Called the MIND diet, this approach was associated with better cognitive function, irrespective of whether or not they showed Alzheimer’s pathology post-mortem in a group of 569 older individuals according to a study published in Journal of Alzheimer’s Disease.
Based on detailed dietary assessments, each individual was scored based on their adherence to a MIND diet. The results from this study indicate that while the diet didn’t alter brain pathology, nutrition may play a role in preventing cognitive decline and supporting brain resiliency. What foods should we be eating more of?
1. Green leafy vegetables
Foods like kale, spinach, and cabbage are rich in multiple nutrients including vitamin E, folate, β-carotene, lutein-zeaxanthin and flavonoids. All of these micronutrients are linked to better cognitive functioning in humans.
Other popular leafy greens include:
- Turnip greens
- Collard greens
- Romaine lettuce
- Bok choy
Berries make for excellent additions to oatmeal, salads, and trail mixes; a handful is also a fantastic, healthy snack filled with micronutrients. Berries contain many antioxidant compounds that may boost cognition, even shortly after consumption. Many studies in rats and mice show that these compounds may also protect brain cells from damage and even increase the production of new brain cells.
Fish are a great source of healthy omega-3 fatty acids called eicosapentaenoic acid (EPA) and docosahexaenoic acid (DHA). Eating fish is linked with a slower cognitive decline, with 380 mg/day of EPA and DHA associated with a modest cognitive improvement in the mini-mental state examination test.
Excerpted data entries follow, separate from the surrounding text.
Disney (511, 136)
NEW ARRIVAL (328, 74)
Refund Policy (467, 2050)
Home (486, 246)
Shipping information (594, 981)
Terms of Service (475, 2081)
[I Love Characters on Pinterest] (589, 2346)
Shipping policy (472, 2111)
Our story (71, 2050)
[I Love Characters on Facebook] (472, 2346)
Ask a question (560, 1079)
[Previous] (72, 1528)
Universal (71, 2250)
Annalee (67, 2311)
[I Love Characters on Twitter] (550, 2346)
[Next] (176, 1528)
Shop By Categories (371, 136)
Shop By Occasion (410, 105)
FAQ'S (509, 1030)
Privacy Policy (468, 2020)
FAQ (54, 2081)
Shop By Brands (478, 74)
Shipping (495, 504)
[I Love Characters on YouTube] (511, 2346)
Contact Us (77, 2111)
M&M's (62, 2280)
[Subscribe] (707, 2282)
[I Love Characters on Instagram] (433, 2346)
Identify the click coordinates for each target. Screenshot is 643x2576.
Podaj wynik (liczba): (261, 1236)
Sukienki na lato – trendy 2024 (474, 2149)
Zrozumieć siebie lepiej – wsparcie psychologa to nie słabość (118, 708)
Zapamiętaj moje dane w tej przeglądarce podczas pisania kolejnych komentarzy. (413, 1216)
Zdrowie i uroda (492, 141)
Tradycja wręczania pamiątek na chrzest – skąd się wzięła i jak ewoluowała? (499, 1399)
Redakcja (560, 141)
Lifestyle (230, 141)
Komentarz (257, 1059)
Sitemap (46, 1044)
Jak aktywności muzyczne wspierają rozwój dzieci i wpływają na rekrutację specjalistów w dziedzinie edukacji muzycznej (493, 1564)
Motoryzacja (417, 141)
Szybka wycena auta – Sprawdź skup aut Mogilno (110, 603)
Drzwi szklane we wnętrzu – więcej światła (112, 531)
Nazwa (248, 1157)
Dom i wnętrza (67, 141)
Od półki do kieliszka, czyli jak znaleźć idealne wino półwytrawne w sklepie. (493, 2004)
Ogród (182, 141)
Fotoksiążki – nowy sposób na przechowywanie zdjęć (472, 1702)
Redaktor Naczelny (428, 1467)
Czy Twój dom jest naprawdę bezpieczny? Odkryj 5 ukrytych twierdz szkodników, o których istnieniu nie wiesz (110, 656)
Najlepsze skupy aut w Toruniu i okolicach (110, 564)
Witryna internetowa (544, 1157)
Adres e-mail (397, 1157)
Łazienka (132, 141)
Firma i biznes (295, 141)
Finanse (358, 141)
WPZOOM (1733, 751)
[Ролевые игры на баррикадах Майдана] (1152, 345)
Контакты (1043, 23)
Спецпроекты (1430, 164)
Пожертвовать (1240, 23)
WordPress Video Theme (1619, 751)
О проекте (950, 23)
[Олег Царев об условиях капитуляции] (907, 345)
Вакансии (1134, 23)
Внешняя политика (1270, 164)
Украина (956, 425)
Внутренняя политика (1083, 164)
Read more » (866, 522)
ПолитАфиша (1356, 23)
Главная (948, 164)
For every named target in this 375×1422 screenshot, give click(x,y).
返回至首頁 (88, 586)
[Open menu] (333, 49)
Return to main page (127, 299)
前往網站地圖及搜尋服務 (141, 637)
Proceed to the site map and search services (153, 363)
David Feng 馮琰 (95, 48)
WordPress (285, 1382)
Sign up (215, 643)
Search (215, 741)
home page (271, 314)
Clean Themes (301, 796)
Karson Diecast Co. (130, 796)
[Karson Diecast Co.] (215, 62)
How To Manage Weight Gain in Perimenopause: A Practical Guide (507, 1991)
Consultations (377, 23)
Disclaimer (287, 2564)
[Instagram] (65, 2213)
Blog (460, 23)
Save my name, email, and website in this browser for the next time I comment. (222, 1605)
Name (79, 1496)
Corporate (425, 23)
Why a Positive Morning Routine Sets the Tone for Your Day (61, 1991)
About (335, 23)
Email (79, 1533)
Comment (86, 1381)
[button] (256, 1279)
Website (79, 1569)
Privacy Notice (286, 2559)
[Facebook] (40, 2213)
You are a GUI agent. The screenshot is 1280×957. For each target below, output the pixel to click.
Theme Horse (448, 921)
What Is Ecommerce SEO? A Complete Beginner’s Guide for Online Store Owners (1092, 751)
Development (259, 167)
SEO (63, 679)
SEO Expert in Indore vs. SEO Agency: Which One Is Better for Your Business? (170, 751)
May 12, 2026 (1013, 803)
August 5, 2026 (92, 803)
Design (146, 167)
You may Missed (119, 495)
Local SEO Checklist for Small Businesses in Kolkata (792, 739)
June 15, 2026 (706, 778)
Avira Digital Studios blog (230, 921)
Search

Try switching out red meat for fish a few times a week to make your dinner or lunch healthier. (That said, eating omega-3 brain health supplements hasn’t quite proven to have the same effect.)
4. Beans and legumes
Beans and legumes are excellent sources of plant protein, fiber, iron, folate, and other micronutrients. In a study of more than 75,000 people, a higher intake of beans or legumes was associated with a reduction in subjective cognitive decline. Additionally, substituting five percent of animal protein for plant protein was also associated with a reduction in subjective cognitive decline. Beans and legumes make excellent sides and easy-to-make snacks.
Research is all over the map when it comes to alcohol and brain health. Drinking — especially heavy drinking and bing drinking — has been linked to cognitive decline and other bad brain health outcomes. So wine certainly makes this particular list with the qualifier, “Everything in moderation.” But there are reasons to imagine why a little wine here and there might be beneficial to the brain: Like berries and tea, red wine contains many nutrients with antioxidant properties, which may protect the brain from damage — including flavonols, which have been linked in some studies to dramatically lower dementia risk. Accordingly, a review of multiple studies found that a light-to-moderate consumption of wine (one to four glasses daily) was associated with improved cognitive performance in humans. Of course, there are other studies that have found the opposite. This brings us back to the tough truth about the science around what we eat and whether or not we eventually develop Alzheimer’s or another form of dementia:
At the end of the day, however, mounting evidence does suggest that a heart- and brain-healthy diet moves the dial in the right direction when it comes to preventing neurodegenerative diseases like Alzheimer’s.